Each line from the one containing "Instruction: Click the" to the last line of the listing below must be reproduced exactly, and nothing more.
======== DATA TO PROCESS
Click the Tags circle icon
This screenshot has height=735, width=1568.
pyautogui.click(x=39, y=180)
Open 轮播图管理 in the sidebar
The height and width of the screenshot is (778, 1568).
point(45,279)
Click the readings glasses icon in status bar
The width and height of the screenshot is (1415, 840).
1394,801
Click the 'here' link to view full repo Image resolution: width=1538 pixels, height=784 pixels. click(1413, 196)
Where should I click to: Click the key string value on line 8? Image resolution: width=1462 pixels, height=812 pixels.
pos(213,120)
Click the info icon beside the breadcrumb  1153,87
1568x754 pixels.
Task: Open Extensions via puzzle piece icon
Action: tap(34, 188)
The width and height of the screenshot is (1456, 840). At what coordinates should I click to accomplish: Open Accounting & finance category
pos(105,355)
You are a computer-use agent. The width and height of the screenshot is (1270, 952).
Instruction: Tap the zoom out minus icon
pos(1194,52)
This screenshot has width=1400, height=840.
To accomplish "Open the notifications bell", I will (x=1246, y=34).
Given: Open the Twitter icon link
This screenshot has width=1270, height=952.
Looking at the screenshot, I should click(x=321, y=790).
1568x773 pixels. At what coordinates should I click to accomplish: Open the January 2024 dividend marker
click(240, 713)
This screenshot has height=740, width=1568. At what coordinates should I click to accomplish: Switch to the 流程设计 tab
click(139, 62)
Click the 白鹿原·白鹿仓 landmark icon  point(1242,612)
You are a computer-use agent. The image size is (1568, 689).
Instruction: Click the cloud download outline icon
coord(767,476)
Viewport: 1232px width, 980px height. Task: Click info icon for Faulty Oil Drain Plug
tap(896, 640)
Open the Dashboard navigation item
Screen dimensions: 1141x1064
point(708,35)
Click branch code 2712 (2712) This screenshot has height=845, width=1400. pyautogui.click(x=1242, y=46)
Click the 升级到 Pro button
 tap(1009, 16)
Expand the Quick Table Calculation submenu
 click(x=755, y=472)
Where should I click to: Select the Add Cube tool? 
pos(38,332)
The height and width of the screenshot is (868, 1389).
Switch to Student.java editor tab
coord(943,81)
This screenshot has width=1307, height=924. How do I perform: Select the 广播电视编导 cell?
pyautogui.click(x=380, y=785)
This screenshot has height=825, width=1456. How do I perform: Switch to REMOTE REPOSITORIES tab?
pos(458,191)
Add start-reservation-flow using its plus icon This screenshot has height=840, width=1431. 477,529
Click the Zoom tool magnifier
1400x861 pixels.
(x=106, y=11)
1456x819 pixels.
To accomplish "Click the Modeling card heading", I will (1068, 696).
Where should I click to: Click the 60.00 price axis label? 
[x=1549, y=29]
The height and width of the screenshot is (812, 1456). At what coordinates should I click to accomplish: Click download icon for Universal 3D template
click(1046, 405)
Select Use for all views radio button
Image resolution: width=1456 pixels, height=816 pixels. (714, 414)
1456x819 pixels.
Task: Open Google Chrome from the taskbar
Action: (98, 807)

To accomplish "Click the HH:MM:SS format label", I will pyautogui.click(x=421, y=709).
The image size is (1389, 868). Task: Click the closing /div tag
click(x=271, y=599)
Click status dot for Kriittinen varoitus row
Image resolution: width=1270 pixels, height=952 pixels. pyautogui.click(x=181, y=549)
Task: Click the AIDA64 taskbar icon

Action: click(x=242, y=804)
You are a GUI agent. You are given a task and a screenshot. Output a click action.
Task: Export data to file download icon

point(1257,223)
================
YOUR RESPONSE:
Instruction: Click the cloud download outline icon
coord(767,476)
Viewport: 1232px width, 980px height. Task: Click info icon for Faulty Oil Drain Plug
tap(896, 640)
Open the Dashboard navigation item
Screen dimensions: 1141x1064
point(708,35)
Click branch code 2712 (2712) This screenshot has height=845, width=1400. pyautogui.click(x=1242, y=46)
Click the 升级到 Pro button
 tap(1009, 16)
Expand the Quick Table Calculation submenu
 click(x=755, y=472)
Where should I click to: Select the Add Cube tool? 
pos(38,332)
The height and width of the screenshot is (868, 1389).
Switch to Student.java editor tab
coord(943,81)
This screenshot has width=1307, height=924. How do I perform: Select the 广播电视编导 cell?
pyautogui.click(x=380, y=785)
This screenshot has height=825, width=1456. How do I perform: Switch to REMOTE REPOSITORIES tab?
pos(458,191)
Add start-reservation-flow using its plus icon This screenshot has height=840, width=1431. 477,529
Click the Zoom tool magnifier
1400x861 pixels.
(x=106, y=11)
1456x819 pixels.
To accomplish "Click the Modeling card heading", I will (1068, 696).
Where should I click to: Click the 60.00 price axis label? 
[x=1549, y=29]
The height and width of the screenshot is (812, 1456). At what coordinates should I click to accomplish: Click download icon for Universal 3D template
click(1046, 405)
Select Use for all views radio button
Image resolution: width=1456 pixels, height=816 pixels. (714, 414)
1456x819 pixels.
Task: Open Google Chrome from the taskbar
Action: (98, 807)

To accomplish "Click the HH:MM:SS format label", I will pyautogui.click(x=421, y=709).
The image size is (1389, 868). Task: Click the closing /div tag
click(x=271, y=599)
Click status dot for Kriittinen varoitus row
Image resolution: width=1270 pixels, height=952 pixels. pyautogui.click(x=181, y=549)
Task: Click the AIDA64 taskbar icon

Action: click(x=242, y=804)
You are a GUI agent. You are given a task and a screenshot. Output a click action.
Task: Export data to file download icon

point(1257,223)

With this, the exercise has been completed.